If we are to help communities to deliver ethical and benign outcomes to a wide variety of stakeholders what is needed is an auspicious framework for collective reasoning. It is surprising, then, that academia lacks an established methodology and rationale. Given that employment consists almost entirely as collaborative, rather than solo, actions, it is strange that co-authorship is not taught in schools and universities. This is reflected in the way that most examinations and research evaluations are conducted. While the writing of co-authored articles and papers is common practice within academic research, a great deal may not even be, in truth, co-authored. Many seem to have been the result of an executive editing process in which the research director makes ‘top-down’ decisions on behalf of the whole team. This process tends to stifle the potential for team-building and the co-evolutionary processes this offers. It is a missed opportunity, as it is an effective way to reconcile different or even seemingly contradictory theories or models; and to develop new modes of shared practice. The effective co-production of new knowledge in art, design, or science calls for a reasonably high level of mutual and reflexive self-awareness of each author's personal strengths and weaknesses.
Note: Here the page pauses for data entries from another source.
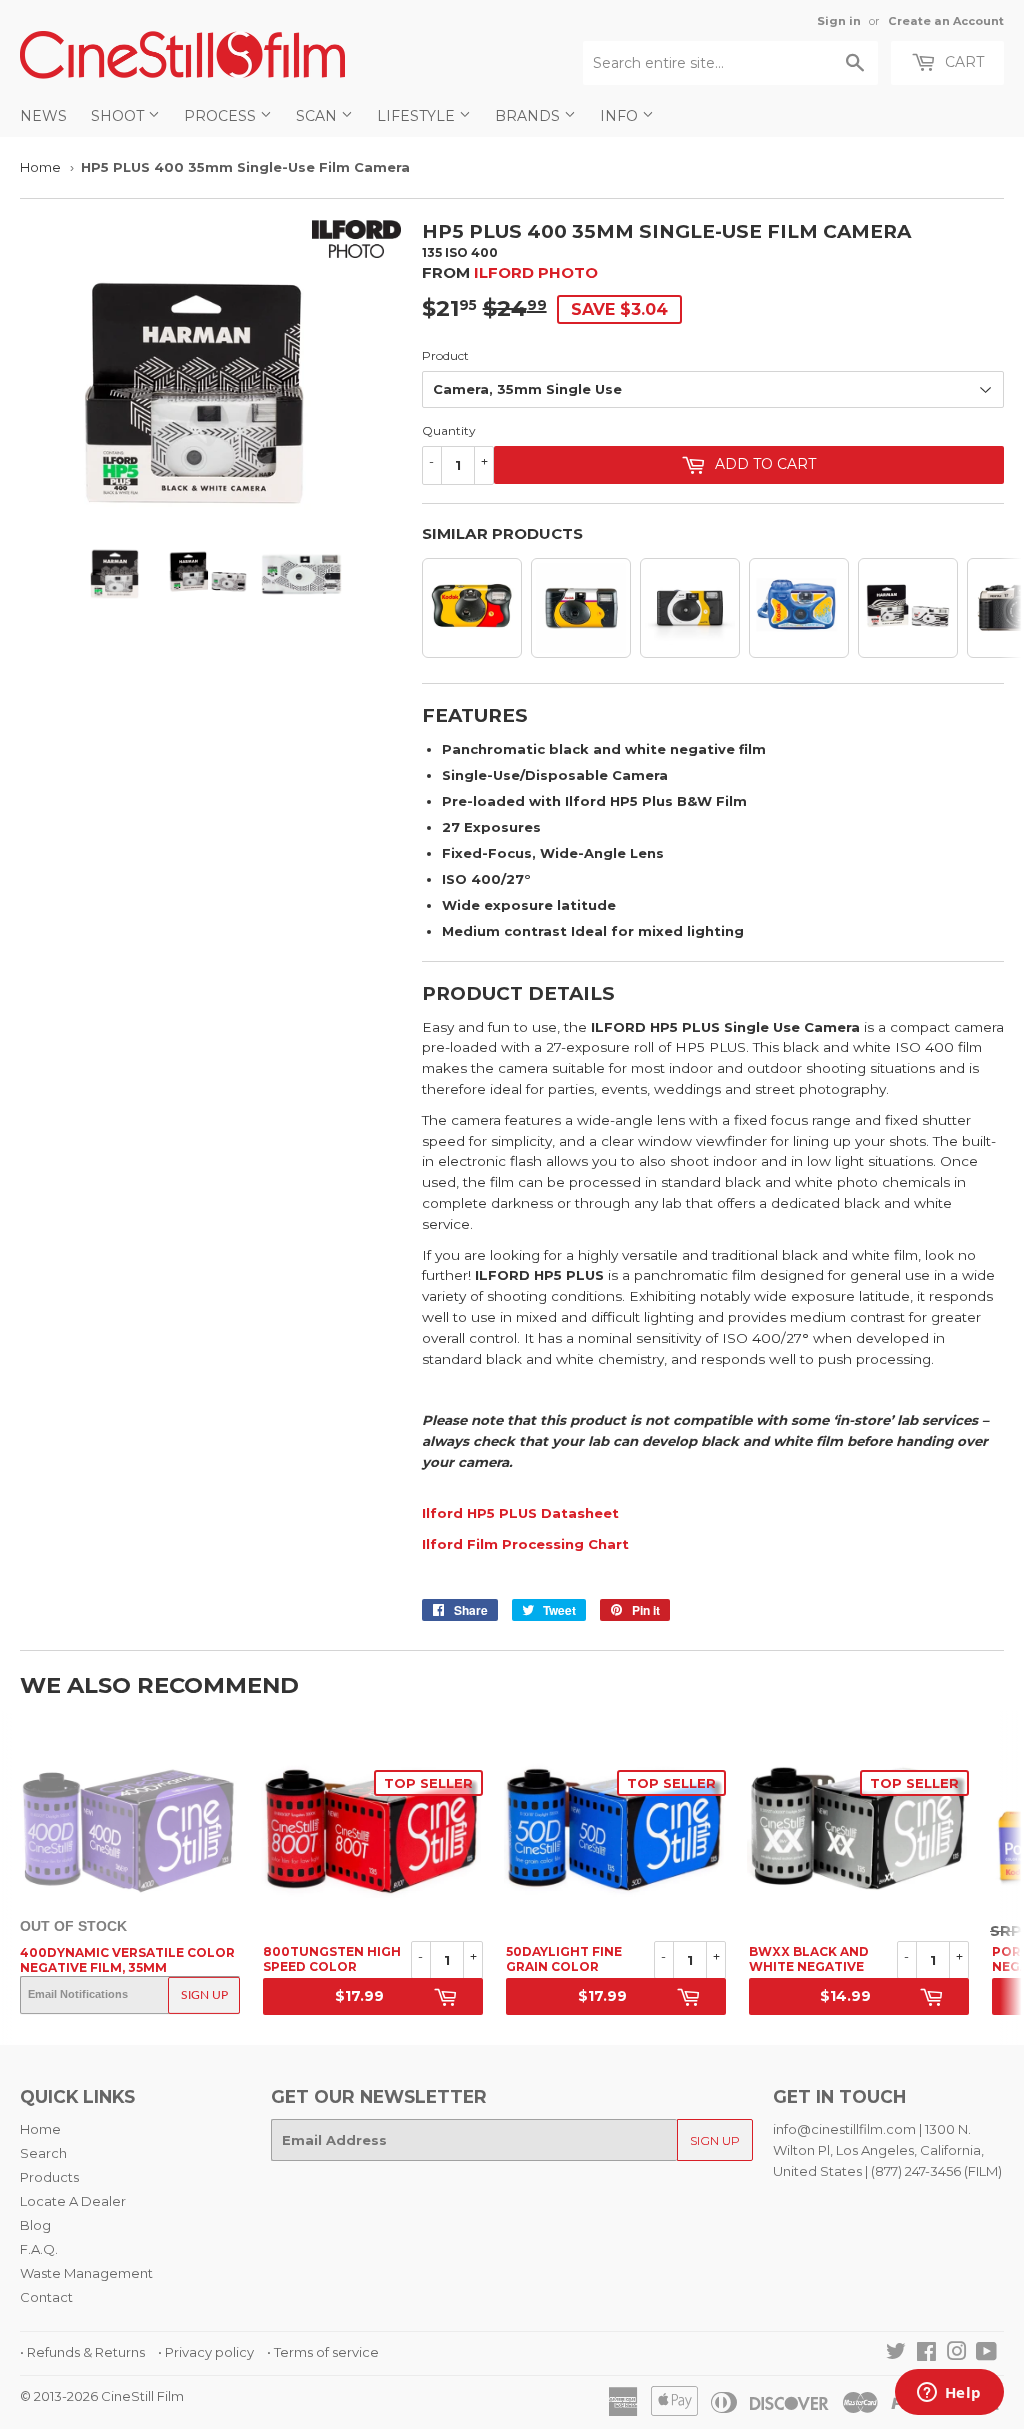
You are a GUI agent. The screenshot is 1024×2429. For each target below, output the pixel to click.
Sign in (839, 21)
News (43, 116)
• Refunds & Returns (82, 2352)
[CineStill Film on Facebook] (926, 2354)
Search (43, 2153)
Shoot (119, 116)
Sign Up (204, 1995)
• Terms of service (323, 2352)
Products (49, 2177)
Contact (46, 2297)
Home (40, 167)
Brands (529, 116)
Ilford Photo (536, 272)
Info (621, 116)
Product (445, 355)
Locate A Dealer (73, 2201)
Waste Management (86, 2273)
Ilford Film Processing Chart (527, 1544)
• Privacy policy (206, 2352)
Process (222, 116)
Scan (318, 116)
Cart (962, 62)
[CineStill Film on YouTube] (986, 2354)
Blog (35, 2225)
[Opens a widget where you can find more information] (949, 2394)
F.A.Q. (39, 2249)
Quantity (449, 430)
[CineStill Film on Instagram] (957, 2354)
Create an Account (946, 21)
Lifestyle (418, 116)
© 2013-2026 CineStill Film (102, 2396)
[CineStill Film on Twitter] (896, 2354)
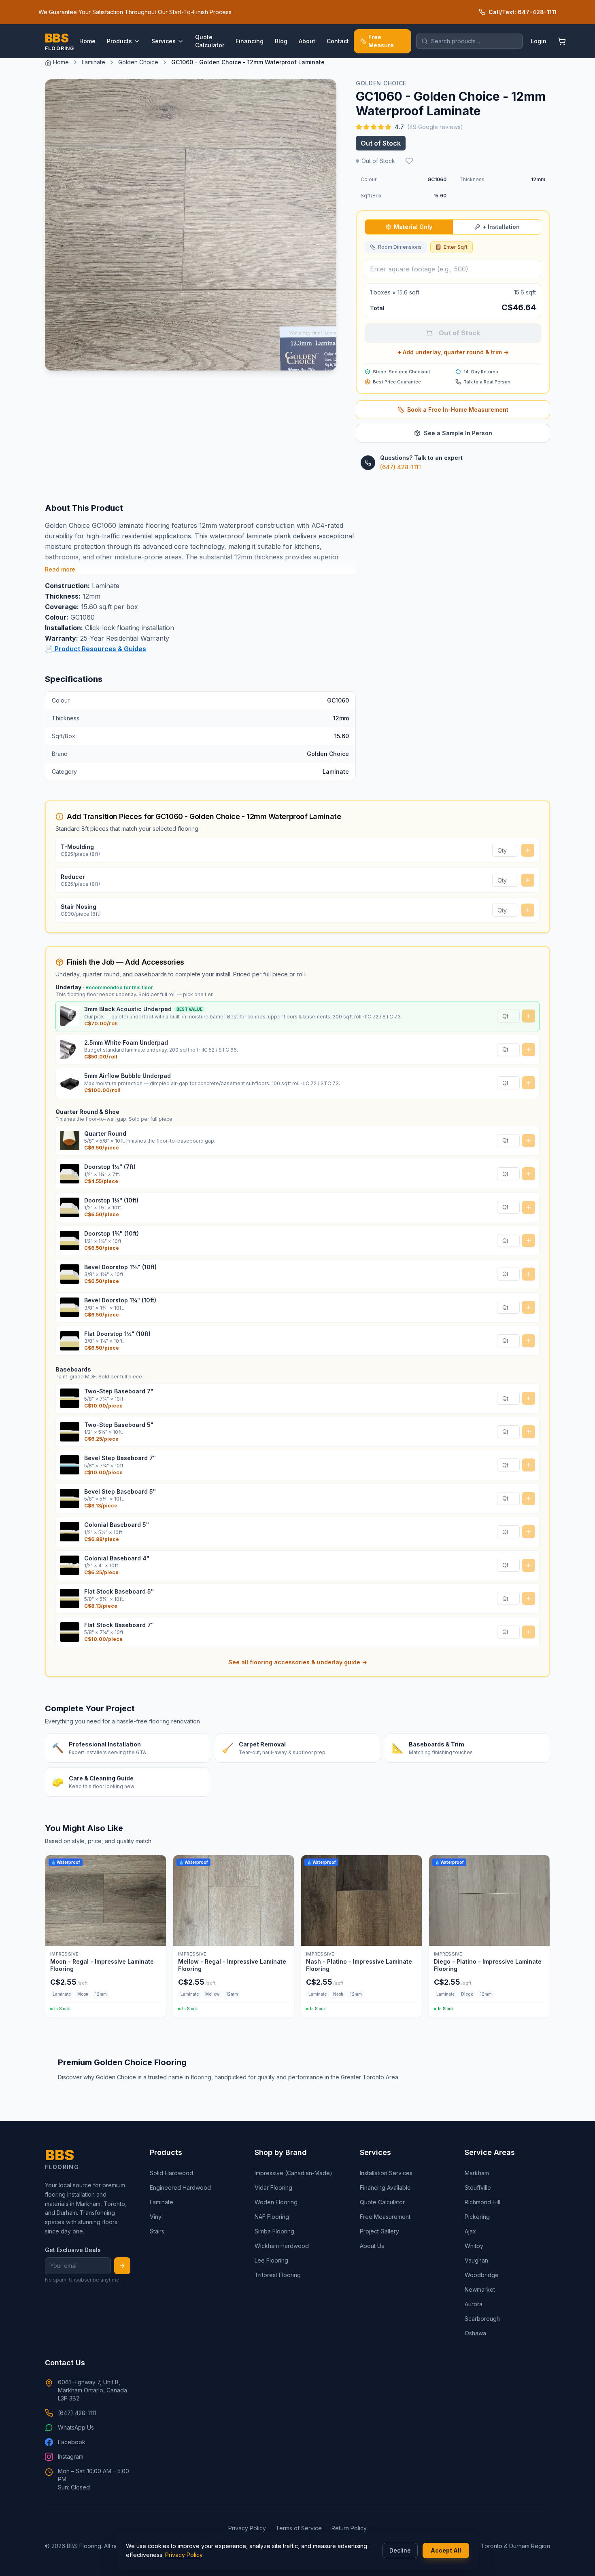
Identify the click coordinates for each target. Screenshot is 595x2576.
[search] (469, 41)
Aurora (473, 2304)
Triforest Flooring (278, 2274)
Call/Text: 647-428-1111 (523, 11)
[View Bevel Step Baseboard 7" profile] (69, 1465)
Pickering (477, 2216)
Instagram (70, 2456)
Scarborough (482, 2318)
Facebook (71, 2441)
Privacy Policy (184, 2554)
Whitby (474, 2245)
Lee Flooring (271, 2260)
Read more (60, 569)
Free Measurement (385, 2216)
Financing (250, 41)
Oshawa (475, 2333)
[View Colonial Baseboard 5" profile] (69, 1531)
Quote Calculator (209, 41)
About (307, 41)
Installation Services (386, 2173)
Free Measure (381, 41)
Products (119, 41)
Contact (338, 41)
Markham (477, 2173)
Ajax (470, 2231)
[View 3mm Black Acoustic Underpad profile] (69, 1016)
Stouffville (478, 2187)
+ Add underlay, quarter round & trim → (453, 352)
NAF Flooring (272, 2216)
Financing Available (385, 2187)
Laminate (93, 62)
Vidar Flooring (273, 2187)
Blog (281, 41)
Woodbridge (482, 2274)
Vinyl (156, 2216)
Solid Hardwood (171, 2173)
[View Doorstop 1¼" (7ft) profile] (69, 1173)
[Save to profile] (409, 161)
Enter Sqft (456, 247)
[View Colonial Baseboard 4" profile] (69, 1565)
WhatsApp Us (76, 2427)
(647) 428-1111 (400, 467)
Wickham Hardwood (282, 2245)
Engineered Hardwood (180, 2187)
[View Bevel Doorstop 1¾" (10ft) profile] (69, 1307)
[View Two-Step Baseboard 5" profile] (69, 1431)
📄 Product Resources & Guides (95, 649)
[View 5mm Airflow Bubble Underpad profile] (69, 1082)
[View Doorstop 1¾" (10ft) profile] (69, 1240)
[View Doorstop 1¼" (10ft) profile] (69, 1207)
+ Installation (501, 226)
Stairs (157, 2231)
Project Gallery (379, 2231)
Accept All (446, 2550)
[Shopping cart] (562, 41)
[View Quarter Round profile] (69, 1140)
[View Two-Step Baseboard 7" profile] (69, 1398)
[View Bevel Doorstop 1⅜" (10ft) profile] (69, 1274)
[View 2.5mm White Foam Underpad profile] (69, 1049)
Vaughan (476, 2260)
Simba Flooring (274, 2231)
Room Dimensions (400, 247)
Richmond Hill (482, 2202)
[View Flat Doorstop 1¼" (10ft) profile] (69, 1340)
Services (163, 41)
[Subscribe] (122, 2265)
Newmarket (480, 2289)
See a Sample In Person (458, 433)
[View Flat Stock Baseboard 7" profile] (69, 1632)
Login (538, 41)
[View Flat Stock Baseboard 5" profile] (69, 1598)
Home (87, 41)
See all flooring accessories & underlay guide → (297, 1662)
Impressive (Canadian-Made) (293, 2173)
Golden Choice (138, 62)
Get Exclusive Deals (73, 2249)
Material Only (413, 226)
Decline (400, 2550)
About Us (372, 2245)
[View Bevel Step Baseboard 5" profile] (69, 1498)
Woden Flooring (276, 2202)
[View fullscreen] (324, 358)
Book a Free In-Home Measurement (457, 409)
Professionals who collaborate effectively must therefore acquire and develop sub-cognitive (e.g. intuitive) skills that are 'co-anticipatory' in order to guide the overall outcomes of collaboration. The ‘creative space’ of collaborative writing resides in a kind of intermediate zone that is constructed by, and resides in ‘between’ the author's intentions, rather than within them, as individuals. Often, the dynamic process itself leads to an emergent outcome which that can be evaluated only after it has been attained. Nonetheless, a common form that may otherwise be present in a single discipline is absent, and needs to be generated or agreed. Inevitably, these skills and strategies will be informed by the ideological, cultural, and cognitive preferences of the authors themselves. The process of interfacing (attaining the 'in-between-ness') is a reciprocal hermeneutic process in which both parties strive to reach a common aim or to find a deeper, joint, understanding.